_Aim:_ Copy the entries below word for word, keeping every line as it appears.
** begin Task input **
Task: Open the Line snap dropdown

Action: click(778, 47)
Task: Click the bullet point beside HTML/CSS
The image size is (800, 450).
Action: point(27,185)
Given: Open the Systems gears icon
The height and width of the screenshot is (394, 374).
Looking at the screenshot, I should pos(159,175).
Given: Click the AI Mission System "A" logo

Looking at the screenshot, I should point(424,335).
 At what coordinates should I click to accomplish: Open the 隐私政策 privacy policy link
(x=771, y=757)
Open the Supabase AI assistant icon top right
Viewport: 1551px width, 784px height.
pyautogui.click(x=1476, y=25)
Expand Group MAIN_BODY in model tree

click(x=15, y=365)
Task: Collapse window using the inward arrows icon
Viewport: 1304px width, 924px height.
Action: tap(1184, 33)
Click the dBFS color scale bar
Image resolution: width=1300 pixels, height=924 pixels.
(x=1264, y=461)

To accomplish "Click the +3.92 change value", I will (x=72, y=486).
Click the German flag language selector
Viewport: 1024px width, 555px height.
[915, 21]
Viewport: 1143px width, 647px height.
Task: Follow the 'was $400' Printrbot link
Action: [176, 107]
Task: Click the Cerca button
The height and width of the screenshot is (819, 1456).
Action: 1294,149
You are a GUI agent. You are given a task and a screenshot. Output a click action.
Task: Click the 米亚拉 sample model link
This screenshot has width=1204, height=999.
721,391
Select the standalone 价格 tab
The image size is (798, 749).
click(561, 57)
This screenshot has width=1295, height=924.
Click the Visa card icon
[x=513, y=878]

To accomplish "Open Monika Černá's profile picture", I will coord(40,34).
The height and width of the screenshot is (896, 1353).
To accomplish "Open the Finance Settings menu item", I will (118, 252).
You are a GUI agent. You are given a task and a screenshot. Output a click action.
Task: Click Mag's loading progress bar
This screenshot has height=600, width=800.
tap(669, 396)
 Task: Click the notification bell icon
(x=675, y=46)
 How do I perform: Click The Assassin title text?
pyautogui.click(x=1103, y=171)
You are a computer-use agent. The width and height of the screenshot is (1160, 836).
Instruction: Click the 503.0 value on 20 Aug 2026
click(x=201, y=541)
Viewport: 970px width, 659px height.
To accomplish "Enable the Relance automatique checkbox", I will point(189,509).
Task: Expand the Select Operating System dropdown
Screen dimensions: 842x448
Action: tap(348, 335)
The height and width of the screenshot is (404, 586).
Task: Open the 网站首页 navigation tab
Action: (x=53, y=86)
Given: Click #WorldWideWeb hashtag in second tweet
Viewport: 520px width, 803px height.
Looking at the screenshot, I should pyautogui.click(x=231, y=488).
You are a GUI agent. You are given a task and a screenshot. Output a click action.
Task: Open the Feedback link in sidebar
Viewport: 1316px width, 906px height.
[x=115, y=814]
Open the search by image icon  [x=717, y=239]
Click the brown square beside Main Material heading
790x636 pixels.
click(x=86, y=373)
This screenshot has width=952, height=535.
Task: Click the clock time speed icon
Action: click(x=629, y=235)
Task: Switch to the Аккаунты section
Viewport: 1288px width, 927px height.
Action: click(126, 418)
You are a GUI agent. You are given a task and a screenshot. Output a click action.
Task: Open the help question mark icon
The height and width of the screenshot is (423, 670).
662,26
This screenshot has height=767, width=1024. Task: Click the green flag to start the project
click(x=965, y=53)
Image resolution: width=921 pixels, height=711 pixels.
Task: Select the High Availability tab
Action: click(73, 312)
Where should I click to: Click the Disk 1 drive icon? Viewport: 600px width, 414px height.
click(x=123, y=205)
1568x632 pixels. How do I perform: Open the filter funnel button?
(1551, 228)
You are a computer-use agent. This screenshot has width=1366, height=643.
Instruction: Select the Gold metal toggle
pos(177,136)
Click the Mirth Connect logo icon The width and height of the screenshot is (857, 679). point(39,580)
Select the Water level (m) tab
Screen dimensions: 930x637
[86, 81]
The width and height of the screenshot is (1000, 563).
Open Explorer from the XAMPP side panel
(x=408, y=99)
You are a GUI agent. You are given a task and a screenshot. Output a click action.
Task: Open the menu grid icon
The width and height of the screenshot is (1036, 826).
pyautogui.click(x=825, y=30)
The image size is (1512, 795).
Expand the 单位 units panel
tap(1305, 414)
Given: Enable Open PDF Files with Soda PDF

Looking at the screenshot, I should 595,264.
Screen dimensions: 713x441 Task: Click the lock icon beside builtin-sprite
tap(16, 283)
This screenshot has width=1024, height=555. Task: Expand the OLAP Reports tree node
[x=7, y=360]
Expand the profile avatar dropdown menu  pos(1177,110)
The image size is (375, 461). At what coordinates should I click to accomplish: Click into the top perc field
** end Task input **
_Result:_
Task: Open the Line snap dropdown

Action: click(778, 47)
Task: Click the bullet point beside HTML/CSS
The image size is (800, 450).
Action: point(27,185)
Given: Open the Systems gears icon
The height and width of the screenshot is (394, 374).
Looking at the screenshot, I should pos(159,175).
Given: Click the AI Mission System "A" logo

Looking at the screenshot, I should point(424,335).
 At what coordinates should I click to accomplish: Open the 隐私政策 privacy policy link
(x=771, y=757)
Open the Supabase AI assistant icon top right
Viewport: 1551px width, 784px height.
pyautogui.click(x=1476, y=25)
Expand Group MAIN_BODY in model tree

click(x=15, y=365)
Task: Collapse window using the inward arrows icon
Viewport: 1304px width, 924px height.
Action: tap(1184, 33)
Click the dBFS color scale bar
Image resolution: width=1300 pixels, height=924 pixels.
(x=1264, y=461)

To accomplish "Click the +3.92 change value", I will (x=72, y=486).
Click the German flag language selector
Viewport: 1024px width, 555px height.
[915, 21]
Viewport: 1143px width, 647px height.
Task: Follow the 'was $400' Printrbot link
Action: [176, 107]
Task: Click the Cerca button
The height and width of the screenshot is (819, 1456).
Action: 1294,149
You are a GUI agent. You are given a task and a screenshot. Output a click action.
Task: Click the 米亚拉 sample model link
This screenshot has width=1204, height=999.
721,391
Select the standalone 价格 tab
The image size is (798, 749).
click(561, 57)
This screenshot has width=1295, height=924.
Click the Visa card icon
[x=513, y=878]

To accomplish "Open Monika Černá's profile picture", I will coord(40,34).
The height and width of the screenshot is (896, 1353).
To accomplish "Open the Finance Settings menu item", I will (118, 252).
You are a GUI agent. You are given a task and a screenshot. Output a click action.
Task: Click Mag's loading progress bar
This screenshot has height=600, width=800.
tap(669, 396)
 Task: Click the notification bell icon
(x=675, y=46)
 How do I perform: Click The Assassin title text?
pyautogui.click(x=1103, y=171)
You are a computer-use agent. The width and height of the screenshot is (1160, 836).
Instruction: Click the 503.0 value on 20 Aug 2026
click(x=201, y=541)
Viewport: 970px width, 659px height.
To accomplish "Enable the Relance automatique checkbox", I will point(189,509).
Task: Expand the Select Operating System dropdown
Screen dimensions: 842x448
Action: tap(348, 335)
The height and width of the screenshot is (404, 586).
Task: Open the 网站首页 navigation tab
Action: (x=53, y=86)
Given: Click #WorldWideWeb hashtag in second tweet
Viewport: 520px width, 803px height.
Looking at the screenshot, I should pyautogui.click(x=231, y=488).
You are a GUI agent. You are given a task and a screenshot. Output a click action.
Task: Open the Feedback link in sidebar
Viewport: 1316px width, 906px height.
[x=115, y=814]
Open the search by image icon  [x=717, y=239]
Click the brown square beside Main Material heading
790x636 pixels.
click(x=86, y=373)
This screenshot has width=952, height=535.
Task: Click the clock time speed icon
Action: click(x=629, y=235)
Task: Switch to the Аккаунты section
Viewport: 1288px width, 927px height.
Action: click(126, 418)
You are a GUI agent. You are given a task and a screenshot. Output a click action.
Task: Open the help question mark icon
The height and width of the screenshot is (423, 670).
662,26
This screenshot has height=767, width=1024. Task: Click the green flag to start the project
click(x=965, y=53)
Image resolution: width=921 pixels, height=711 pixels.
Task: Select the High Availability tab
Action: click(73, 312)
Where should I click to: Click the Disk 1 drive icon? Viewport: 600px width, 414px height.
click(x=123, y=205)
1568x632 pixels. How do I perform: Open the filter funnel button?
(1551, 228)
You are a computer-use agent. This screenshot has width=1366, height=643.
Instruction: Select the Gold metal toggle
pos(177,136)
Click the Mirth Connect logo icon The width and height of the screenshot is (857, 679). point(39,580)
Select the Water level (m) tab
Screen dimensions: 930x637
[86, 81]
The width and height of the screenshot is (1000, 563).
Open Explorer from the XAMPP side panel
(x=408, y=99)
You are a GUI agent. You are given a task and a screenshot. Output a click action.
Task: Open the menu grid icon
The width and height of the screenshot is (1036, 826).
pyautogui.click(x=825, y=30)
The image size is (1512, 795).
Expand the 单位 units panel
tap(1305, 414)
Given: Enable Open PDF Files with Soda PDF

Looking at the screenshot, I should 595,264.
Screen dimensions: 713x441 Task: Click the lock icon beside builtin-sprite
tap(16, 283)
This screenshot has width=1024, height=555. Task: Expand the OLAP Reports tree node
[x=7, y=360]
Expand the profile avatar dropdown menu  pos(1177,110)
The image size is (375, 461). At what coordinates should I click to accomplish: Click into the top perc field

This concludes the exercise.